What were your first impressions of Bainbridge Island?
I was overwhelmed with its beauty. Last October, when I was in the middle of the interview process with Grace Church, I snuck out to see if I could actually live here. Wherever I live I want to have a strong connection with the land. I was blown away by the sacred energy of the island and its greenness.
What changes are you making in order to adapt to life here?
I am learning how to just “be” and not always be doing something. I moved here from San Francisco where there was always something to do and it was overwhelming. Here the choices are much more limited so I’m able to slow down and this has allowed me to become more spiritually centered and to live a healthier lifestyle.

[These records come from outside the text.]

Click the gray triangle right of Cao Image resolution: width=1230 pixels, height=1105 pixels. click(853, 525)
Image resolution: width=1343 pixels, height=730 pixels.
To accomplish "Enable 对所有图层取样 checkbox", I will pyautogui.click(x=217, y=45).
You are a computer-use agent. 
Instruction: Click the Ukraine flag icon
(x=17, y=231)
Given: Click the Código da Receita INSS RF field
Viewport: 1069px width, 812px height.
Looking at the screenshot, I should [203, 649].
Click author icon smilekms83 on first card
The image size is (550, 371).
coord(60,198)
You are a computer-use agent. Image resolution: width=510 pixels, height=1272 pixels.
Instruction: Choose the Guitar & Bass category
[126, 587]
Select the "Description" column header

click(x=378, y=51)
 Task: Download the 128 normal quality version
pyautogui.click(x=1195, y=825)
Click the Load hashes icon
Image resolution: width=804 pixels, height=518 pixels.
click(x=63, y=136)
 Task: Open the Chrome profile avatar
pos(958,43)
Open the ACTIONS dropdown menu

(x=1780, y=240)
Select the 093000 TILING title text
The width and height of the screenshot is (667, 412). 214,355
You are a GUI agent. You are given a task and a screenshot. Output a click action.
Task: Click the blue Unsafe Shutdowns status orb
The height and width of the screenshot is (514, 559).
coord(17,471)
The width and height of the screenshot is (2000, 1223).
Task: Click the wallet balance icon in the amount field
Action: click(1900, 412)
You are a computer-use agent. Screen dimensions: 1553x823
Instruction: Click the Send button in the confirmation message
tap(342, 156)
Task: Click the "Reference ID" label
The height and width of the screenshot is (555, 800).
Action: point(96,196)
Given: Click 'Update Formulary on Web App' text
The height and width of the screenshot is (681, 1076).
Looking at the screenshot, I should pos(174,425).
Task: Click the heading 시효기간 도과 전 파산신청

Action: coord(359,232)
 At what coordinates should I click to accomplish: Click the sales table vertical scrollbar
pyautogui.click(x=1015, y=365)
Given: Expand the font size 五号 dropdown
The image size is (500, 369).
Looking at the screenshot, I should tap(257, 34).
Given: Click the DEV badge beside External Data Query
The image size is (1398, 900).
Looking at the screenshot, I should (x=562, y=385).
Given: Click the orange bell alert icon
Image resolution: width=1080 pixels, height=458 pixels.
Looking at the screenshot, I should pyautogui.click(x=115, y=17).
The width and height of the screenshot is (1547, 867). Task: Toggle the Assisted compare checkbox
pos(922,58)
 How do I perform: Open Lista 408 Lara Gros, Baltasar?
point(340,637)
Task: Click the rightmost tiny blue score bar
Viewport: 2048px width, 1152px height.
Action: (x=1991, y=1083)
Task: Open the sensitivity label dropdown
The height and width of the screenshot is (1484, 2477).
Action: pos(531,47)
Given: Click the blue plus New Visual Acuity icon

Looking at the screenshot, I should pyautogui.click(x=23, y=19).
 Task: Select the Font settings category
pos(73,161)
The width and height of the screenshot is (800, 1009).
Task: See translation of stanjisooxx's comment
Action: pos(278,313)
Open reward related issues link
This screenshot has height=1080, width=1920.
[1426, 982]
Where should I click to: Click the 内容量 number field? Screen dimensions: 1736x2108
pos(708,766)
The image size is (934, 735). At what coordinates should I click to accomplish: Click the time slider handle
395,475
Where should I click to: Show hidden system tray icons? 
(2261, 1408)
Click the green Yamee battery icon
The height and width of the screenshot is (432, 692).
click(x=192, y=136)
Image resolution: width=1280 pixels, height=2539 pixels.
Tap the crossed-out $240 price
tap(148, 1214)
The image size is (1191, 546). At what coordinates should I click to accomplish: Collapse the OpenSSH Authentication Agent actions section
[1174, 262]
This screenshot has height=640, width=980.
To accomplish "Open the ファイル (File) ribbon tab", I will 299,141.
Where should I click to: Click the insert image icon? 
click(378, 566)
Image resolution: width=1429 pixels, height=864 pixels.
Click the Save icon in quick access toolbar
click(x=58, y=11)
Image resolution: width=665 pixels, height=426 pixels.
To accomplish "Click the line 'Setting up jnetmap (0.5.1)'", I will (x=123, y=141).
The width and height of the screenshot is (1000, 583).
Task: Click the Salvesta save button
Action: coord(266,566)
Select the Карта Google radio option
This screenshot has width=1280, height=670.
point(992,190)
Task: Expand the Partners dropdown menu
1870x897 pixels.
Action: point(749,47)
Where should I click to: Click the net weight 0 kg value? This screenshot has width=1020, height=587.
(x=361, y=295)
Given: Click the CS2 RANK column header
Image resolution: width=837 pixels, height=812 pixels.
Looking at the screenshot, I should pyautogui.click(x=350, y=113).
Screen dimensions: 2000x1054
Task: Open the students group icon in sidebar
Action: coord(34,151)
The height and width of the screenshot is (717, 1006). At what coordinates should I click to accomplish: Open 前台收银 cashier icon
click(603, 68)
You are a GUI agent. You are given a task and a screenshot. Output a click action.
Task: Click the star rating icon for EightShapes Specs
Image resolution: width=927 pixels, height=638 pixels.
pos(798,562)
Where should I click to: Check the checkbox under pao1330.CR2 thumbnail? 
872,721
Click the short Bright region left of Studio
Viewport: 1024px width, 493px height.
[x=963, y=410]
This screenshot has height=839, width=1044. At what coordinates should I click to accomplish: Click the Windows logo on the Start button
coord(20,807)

What’s your favorite local hang-out?
I have recently discovered “Karaoke Night” at Isla Bonita on Friday nights. The place is packed with all types of people singing, dancing and having interesting conversations. It is one place on the island where there is truly a diversity of people. When I look around I see an image of what I believe the Kingdom of God is like: young, old, gay, straight, wealthy, poor, working class, conservative and liberal. And they’re all singing their hearts out and enjoying life!
When you’re not singing karaoke, what are you listening to?
I have fallen in love with the [Seattle-based] band St. Paul de Vence. I first connected with them at a house concert in Santa Cruz, earlier this year. Their music and lyrics touch my heart in a deeply spiritual way and I try to see them often. I’ve become a groupie!
What books are on your nightstand?
Rising Strong by Brené Brown Miss Hazel and the Rosa Parks League by Jonathan Odell.
Evidently you can take the boy out of Louisiana, but can you take Louisiana out of the boy?
My father was a chef and caterer, so I’m always on the lookout for good Southern cooking. I love being able to get banana pudding at Jake’s Pickup, BBQ up in Port Gamble, and Creole and Cajun at Creola in Pioneer Square.
That would have to be a Rose Kennedy—vodka soda with a splash of cranberry.
On a typical day, where can we find you?
Walking in the Grand Forest, hanging at Pegasus Coffee, walking the Hall’s Hill Labyrinth and, of course, at Grace.
What’s your personal philosophy?
I try to live my life so as to leave the world a better place. Or, to quote Steve Jobs, we should “make a dent in the universe.”